Ernest Lapointe (Minister of Marine and Fisheries)



The report of the Wreck Commissioner who investigated the wreck of the Alaskan has not yet been received. My information is that the stenographer who took the evidence had been ill and was unable to transcribe his notes; then, the commissioner himself has been ill. But we are informed that the report will be submitted in the course of a few days. Meanwhile, this matter has been brought to my attention on several occasions by my hon. friend himself and by various bodies in British Columbia, and I think that something should be done to improve the conditions there. I have decided, in fact, that something should be done this year, first, by establishing small wireless telephone stations in the various lighthouses so that communication may be had at any time with the life saving stations at Bamfield and Tofino. It has also been decided that the department shall have a station at Bamfield during the winter months and a ship suitable for the work which shall be equipped with all the necessary life-saving appliances and be in communication with all the lighthouses. As I have already said, we have in the Fisheries department two or three boats any one of which I think would serve the purpose.

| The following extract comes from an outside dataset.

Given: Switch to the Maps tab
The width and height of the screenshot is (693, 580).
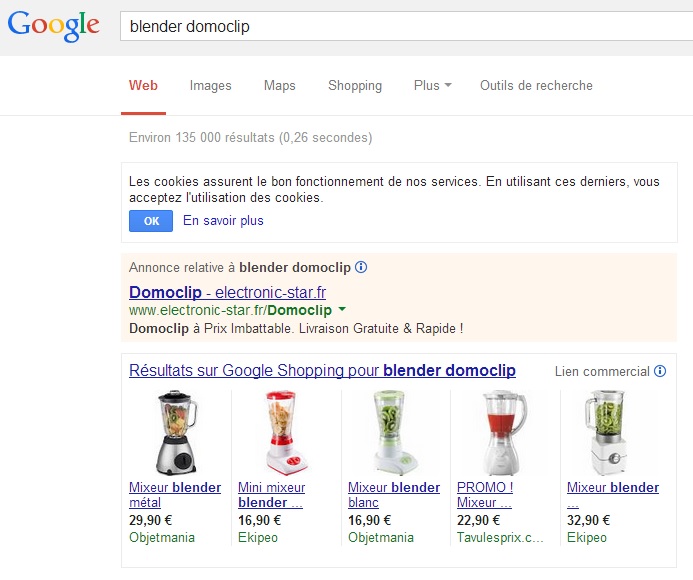Looking at the screenshot, I should click(279, 85).
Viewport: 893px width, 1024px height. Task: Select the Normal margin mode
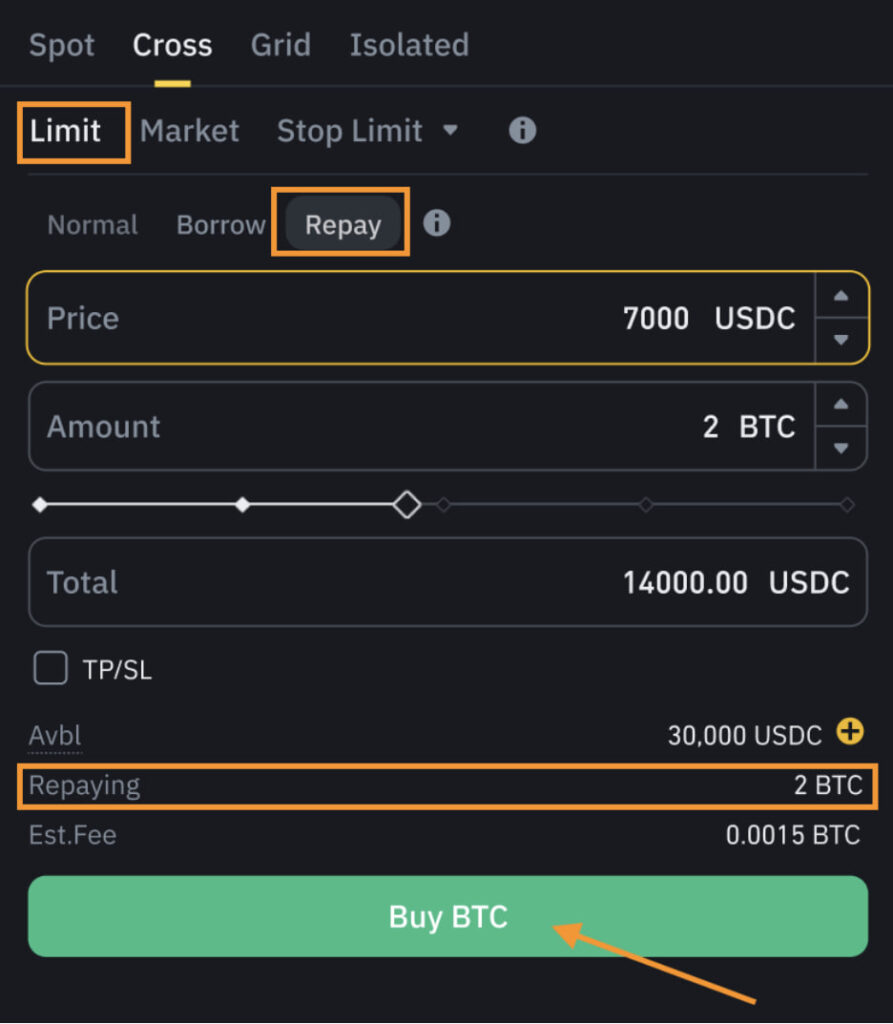pyautogui.click(x=92, y=224)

I am glad to congratulate my hon. friend from Battleford (Mr. McConica) on his reappearance in this House.
It is also intended to place notice boards alongside the telegraph lines running along the shore to indicate the nearest place where survivors from a wreck can find food and shelter.
My hon. friend has suggested to me at various times that boats over one hundred tons register should be subject to the same inspection as boats of one hundred and fifty tons and over, and that the Shipping Act be amended accordingly. That matter is engaging the attention of the department.